Saudi prince: ‘I love you guys in America’

? A Saudi prince with money to burn bought himself a horse last month. It was money well spent.

War Emblem led wire-to-wire to win the Kentucky Derby on Saturday, earning Prince Ahmed Salman the gold trophy from America’s most famous race.

“It’s been my dream,” said Salman, a member of Saudi Arabia’s royal family and the first Arab to win the Derby. “I love you guys in America.”

War Emblem won the Illinois Derby on April 6 in the same wire-to-wire style he used Saturday. Always on the lookout for a good horse to buy, Salman started placing calls.

He liked the colt’s name, and was further intrigued when War Emblem’s trainer at the time, Frank Springer, said the Preakness Stakes was a better fit than the Kentucky Derby.
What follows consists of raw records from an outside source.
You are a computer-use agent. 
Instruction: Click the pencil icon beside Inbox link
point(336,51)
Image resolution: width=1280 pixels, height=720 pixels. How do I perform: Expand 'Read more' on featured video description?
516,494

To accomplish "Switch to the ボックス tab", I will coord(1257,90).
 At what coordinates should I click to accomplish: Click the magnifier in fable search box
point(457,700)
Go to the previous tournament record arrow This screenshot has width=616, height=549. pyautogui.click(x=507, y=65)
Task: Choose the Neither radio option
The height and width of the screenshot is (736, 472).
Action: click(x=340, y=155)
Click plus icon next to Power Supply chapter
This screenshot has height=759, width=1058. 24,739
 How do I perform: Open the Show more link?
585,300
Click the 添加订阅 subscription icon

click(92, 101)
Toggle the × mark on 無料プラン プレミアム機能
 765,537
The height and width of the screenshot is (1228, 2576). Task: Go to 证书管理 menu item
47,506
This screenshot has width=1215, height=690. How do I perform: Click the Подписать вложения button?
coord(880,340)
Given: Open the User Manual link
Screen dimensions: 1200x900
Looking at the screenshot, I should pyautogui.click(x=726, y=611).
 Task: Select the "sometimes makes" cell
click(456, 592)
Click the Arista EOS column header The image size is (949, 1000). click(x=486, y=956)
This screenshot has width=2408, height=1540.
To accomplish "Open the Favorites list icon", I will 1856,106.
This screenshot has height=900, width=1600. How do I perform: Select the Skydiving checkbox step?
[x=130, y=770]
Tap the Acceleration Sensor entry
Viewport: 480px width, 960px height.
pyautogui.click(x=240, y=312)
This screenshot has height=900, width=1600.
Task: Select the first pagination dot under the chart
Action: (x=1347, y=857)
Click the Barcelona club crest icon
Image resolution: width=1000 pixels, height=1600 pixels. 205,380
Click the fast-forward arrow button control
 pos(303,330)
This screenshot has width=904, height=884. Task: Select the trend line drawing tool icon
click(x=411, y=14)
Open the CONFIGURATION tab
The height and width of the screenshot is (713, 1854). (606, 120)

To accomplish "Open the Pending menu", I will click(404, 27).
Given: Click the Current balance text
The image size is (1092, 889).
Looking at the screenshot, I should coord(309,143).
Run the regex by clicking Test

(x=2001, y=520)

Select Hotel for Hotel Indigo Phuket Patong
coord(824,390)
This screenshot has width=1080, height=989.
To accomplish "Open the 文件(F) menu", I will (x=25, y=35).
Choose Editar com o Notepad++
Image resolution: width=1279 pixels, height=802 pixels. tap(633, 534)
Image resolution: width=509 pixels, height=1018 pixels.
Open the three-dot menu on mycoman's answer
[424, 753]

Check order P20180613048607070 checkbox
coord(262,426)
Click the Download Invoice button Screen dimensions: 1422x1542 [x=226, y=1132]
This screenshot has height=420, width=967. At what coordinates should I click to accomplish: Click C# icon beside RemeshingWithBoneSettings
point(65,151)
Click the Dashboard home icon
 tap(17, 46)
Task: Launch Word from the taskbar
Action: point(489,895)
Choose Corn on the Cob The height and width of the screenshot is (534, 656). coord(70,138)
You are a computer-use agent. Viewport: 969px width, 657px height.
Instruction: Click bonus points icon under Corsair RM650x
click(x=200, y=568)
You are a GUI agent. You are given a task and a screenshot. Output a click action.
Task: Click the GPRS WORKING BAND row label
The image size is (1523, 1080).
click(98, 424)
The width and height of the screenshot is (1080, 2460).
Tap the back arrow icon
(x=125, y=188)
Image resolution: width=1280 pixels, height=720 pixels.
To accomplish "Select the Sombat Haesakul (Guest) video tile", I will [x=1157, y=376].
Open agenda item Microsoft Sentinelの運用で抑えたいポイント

After doling out a reported $1 million, Salman became the owner of War Emblem. He sent the colt to Bob Baffert, who trained Point Given, Salman’s fifth-place Derby entry last year.

“I thought the price was extremely reasonable,” Salman said. “I think it’s much smarter to buy a horse four weeks ago than to raise them.”

War Emblem was initially sold for $20,000 at the Keeneland September yearling sale two years ago.

Active in sales for the last several years, Salman often buys the topper, or the costliest horse in the ring.

He can afford it.

Salman’s racing outfit, The Thoroughbred Corp., earned $8,012,163 in purses last year second-best in North America. The group of international businessmen from Saudi Arabia, Europe and the United States also is among North America’s top 10 breeders.

When he’s not appearing in winner’s circles worldwide, the 43-year-old prince runs a far-flung publishing empire of newspapers and magazines in London and the Saudi cities of Riyadh and Jeddah.

A year ago, Salman believed he had a Triple Crown winner in Point Given, who confounded the prince and Baffert with his Derby failure. The colt went on to win the Preakness and Belmont, and was selected horse of the year.

“I thought this was a piece of cake because he proved it in Preakness and Belmont, but things don’t work out sometimes,” Salman said.